§ TO DO
Copy out every one of the records below word for word, keeping each line unchanged.

Items stored in a collection:
-- BEGIN --

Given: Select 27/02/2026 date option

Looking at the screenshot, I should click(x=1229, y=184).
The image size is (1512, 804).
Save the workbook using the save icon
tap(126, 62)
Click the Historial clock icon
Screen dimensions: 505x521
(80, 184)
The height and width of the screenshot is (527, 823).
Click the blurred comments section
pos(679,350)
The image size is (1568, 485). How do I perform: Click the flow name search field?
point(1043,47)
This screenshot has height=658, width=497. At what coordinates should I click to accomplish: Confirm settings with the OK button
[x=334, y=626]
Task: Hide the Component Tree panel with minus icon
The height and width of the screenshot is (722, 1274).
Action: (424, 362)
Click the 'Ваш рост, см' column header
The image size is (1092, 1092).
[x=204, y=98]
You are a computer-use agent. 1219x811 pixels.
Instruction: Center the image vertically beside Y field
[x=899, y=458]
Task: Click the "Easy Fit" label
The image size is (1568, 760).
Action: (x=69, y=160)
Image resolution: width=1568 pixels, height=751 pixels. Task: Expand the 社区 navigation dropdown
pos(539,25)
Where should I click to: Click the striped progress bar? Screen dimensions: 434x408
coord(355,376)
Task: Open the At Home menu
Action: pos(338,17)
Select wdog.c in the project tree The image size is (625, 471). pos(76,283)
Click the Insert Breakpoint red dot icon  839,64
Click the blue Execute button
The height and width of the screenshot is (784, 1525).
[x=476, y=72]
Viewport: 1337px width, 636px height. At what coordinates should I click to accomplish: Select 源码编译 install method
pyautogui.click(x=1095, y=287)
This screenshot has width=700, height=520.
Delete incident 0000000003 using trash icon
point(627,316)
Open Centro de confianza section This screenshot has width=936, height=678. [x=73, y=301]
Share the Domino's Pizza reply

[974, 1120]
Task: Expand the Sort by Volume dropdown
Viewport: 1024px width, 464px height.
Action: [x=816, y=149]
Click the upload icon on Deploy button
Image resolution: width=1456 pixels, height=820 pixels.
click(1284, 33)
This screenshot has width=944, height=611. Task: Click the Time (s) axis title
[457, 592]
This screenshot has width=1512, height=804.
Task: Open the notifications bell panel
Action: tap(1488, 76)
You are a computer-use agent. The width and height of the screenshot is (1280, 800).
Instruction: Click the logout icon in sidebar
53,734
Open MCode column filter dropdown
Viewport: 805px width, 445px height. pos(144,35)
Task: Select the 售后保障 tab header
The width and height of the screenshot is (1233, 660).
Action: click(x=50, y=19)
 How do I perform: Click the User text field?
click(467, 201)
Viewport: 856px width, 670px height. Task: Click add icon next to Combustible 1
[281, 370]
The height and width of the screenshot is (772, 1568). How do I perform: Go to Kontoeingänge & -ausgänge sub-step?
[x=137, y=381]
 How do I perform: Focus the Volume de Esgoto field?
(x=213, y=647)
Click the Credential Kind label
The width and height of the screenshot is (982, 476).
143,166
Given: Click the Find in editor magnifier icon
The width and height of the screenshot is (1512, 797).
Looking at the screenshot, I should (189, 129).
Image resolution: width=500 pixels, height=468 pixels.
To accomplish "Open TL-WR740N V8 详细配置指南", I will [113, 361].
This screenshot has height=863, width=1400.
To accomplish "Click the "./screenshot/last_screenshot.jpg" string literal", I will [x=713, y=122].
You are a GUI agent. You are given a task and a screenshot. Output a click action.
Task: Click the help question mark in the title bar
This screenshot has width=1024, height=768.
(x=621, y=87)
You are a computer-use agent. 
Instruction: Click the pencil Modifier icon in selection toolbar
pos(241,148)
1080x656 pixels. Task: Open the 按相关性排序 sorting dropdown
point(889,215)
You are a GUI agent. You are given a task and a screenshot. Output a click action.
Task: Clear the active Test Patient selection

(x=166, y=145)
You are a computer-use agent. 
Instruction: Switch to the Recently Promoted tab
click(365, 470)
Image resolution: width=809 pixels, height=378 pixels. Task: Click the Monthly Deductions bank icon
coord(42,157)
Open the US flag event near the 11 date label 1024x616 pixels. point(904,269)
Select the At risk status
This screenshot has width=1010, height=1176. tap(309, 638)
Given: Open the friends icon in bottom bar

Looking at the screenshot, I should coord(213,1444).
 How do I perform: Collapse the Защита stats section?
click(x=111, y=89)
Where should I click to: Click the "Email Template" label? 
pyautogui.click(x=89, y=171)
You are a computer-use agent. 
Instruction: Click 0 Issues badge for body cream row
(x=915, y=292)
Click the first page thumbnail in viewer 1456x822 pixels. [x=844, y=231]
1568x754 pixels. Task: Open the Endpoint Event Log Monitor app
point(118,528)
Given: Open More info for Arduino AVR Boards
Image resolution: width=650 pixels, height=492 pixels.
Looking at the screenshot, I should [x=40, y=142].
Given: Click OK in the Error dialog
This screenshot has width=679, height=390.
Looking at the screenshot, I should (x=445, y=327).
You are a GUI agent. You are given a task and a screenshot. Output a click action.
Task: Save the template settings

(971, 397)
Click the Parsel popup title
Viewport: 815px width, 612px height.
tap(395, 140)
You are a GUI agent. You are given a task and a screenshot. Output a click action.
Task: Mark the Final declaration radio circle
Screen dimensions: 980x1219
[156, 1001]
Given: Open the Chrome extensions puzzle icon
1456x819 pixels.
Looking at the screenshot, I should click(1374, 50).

-- END --

§ TASK RESULT
Given: Select 27/02/2026 date option

Looking at the screenshot, I should click(x=1229, y=184).
The image size is (1512, 804).
Save the workbook using the save icon
tap(126, 62)
Click the Historial clock icon
Screen dimensions: 505x521
(80, 184)
The height and width of the screenshot is (527, 823).
Click the blurred comments section
pos(679,350)
The image size is (1568, 485). How do I perform: Click the flow name search field?
point(1043,47)
This screenshot has height=658, width=497. At what coordinates should I click to accomplish: Confirm settings with the OK button
[x=334, y=626]
Task: Hide the Component Tree panel with minus icon
The height and width of the screenshot is (722, 1274).
Action: (424, 362)
Click the 'Ваш рост, см' column header
The image size is (1092, 1092).
[x=204, y=98]
You are a computer-use agent. 1219x811 pixels.
Instruction: Center the image vertically beside Y field
[x=899, y=458]
Task: Click the "Easy Fit" label
The image size is (1568, 760).
Action: (x=69, y=160)
Image resolution: width=1568 pixels, height=751 pixels. Task: Expand the 社区 navigation dropdown
pos(539,25)
Where should I click to: Click the striped progress bar? Screen dimensions: 434x408
coord(355,376)
Task: Open the At Home menu
Action: pos(338,17)
Select wdog.c in the project tree The image size is (625, 471). pos(76,283)
Click the Insert Breakpoint red dot icon  839,64
Click the blue Execute button
The height and width of the screenshot is (784, 1525).
[x=476, y=72]
Viewport: 1337px width, 636px height. At what coordinates should I click to accomplish: Select 源码编译 install method
pyautogui.click(x=1095, y=287)
This screenshot has width=700, height=520.
Delete incident 0000000003 using trash icon
point(627,316)
Open Centro de confianza section This screenshot has width=936, height=678. [x=73, y=301]
Share the Domino's Pizza reply

[974, 1120]
Task: Expand the Sort by Volume dropdown
Viewport: 1024px width, 464px height.
Action: [x=816, y=149]
Click the upload icon on Deploy button
Image resolution: width=1456 pixels, height=820 pixels.
click(1284, 33)
This screenshot has width=944, height=611. Task: Click the Time (s) axis title
[457, 592]
This screenshot has width=1512, height=804.
Task: Open the notifications bell panel
Action: tap(1488, 76)
You are a computer-use agent. The width and height of the screenshot is (1280, 800).
Instruction: Click the logout icon in sidebar
53,734
Open MCode column filter dropdown
Viewport: 805px width, 445px height. pos(144,35)
Task: Select the 售后保障 tab header
The width and height of the screenshot is (1233, 660).
Action: click(x=50, y=19)
 How do I perform: Click the User text field?
click(467, 201)
Viewport: 856px width, 670px height. Task: Click add icon next to Combustible 1
[281, 370]
The height and width of the screenshot is (772, 1568). How do I perform: Go to Kontoeingänge & -ausgänge sub-step?
[x=137, y=381]
 How do I perform: Focus the Volume de Esgoto field?
(x=213, y=647)
Click the Credential Kind label
The width and height of the screenshot is (982, 476).
143,166
Given: Click the Find in editor magnifier icon
The width and height of the screenshot is (1512, 797).
Looking at the screenshot, I should (189, 129).
Image resolution: width=500 pixels, height=468 pixels.
To accomplish "Open TL-WR740N V8 详细配置指南", I will [113, 361].
This screenshot has height=863, width=1400.
To accomplish "Click the "./screenshot/last_screenshot.jpg" string literal", I will [x=713, y=122].
You are a GUI agent. You are given a task and a screenshot. Output a click action.
Task: Click the help question mark in the title bar
This screenshot has width=1024, height=768.
(x=621, y=87)
You are a computer-use agent. 
Instruction: Click the pencil Modifier icon in selection toolbar
pos(241,148)
1080x656 pixels. Task: Open the 按相关性排序 sorting dropdown
point(889,215)
You are a GUI agent. You are given a task and a screenshot. Output a click action.
Task: Clear the active Test Patient selection

(x=166, y=145)
You are a computer-use agent. 
Instruction: Switch to the Recently Promoted tab
click(365, 470)
Image resolution: width=809 pixels, height=378 pixels. Task: Click the Monthly Deductions bank icon
coord(42,157)
Open the US flag event near the 11 date label 1024x616 pixels. point(904,269)
Select the At risk status
This screenshot has width=1010, height=1176. tap(309, 638)
Given: Open the friends icon in bottom bar

Looking at the screenshot, I should coord(213,1444).
 How do I perform: Collapse the Защита stats section?
click(x=111, y=89)
Where should I click to: Click the "Email Template" label? 
pyautogui.click(x=89, y=171)
You are a computer-use agent. 
Instruction: Click 0 Issues badge for body cream row
(x=915, y=292)
Click the first page thumbnail in viewer 1456x822 pixels. [x=844, y=231]
1568x754 pixels. Task: Open the Endpoint Event Log Monitor app
point(118,528)
Given: Open More info for Arduino AVR Boards
Image resolution: width=650 pixels, height=492 pixels.
Looking at the screenshot, I should [x=40, y=142].
Given: Click OK in the Error dialog
This screenshot has width=679, height=390.
Looking at the screenshot, I should (x=445, y=327).
You are a GUI agent. You are given a task and a screenshot. Output a click action.
Task: Save the template settings

(971, 397)
Click the Parsel popup title
Viewport: 815px width, 612px height.
tap(395, 140)
You are a GUI agent. You are given a task and a screenshot. Output a click action.
Task: Mark the Final declaration radio circle
Screen dimensions: 980x1219
[156, 1001]
Given: Open the Chrome extensions puzzle icon
1456x819 pixels.
Looking at the screenshot, I should click(1374, 50).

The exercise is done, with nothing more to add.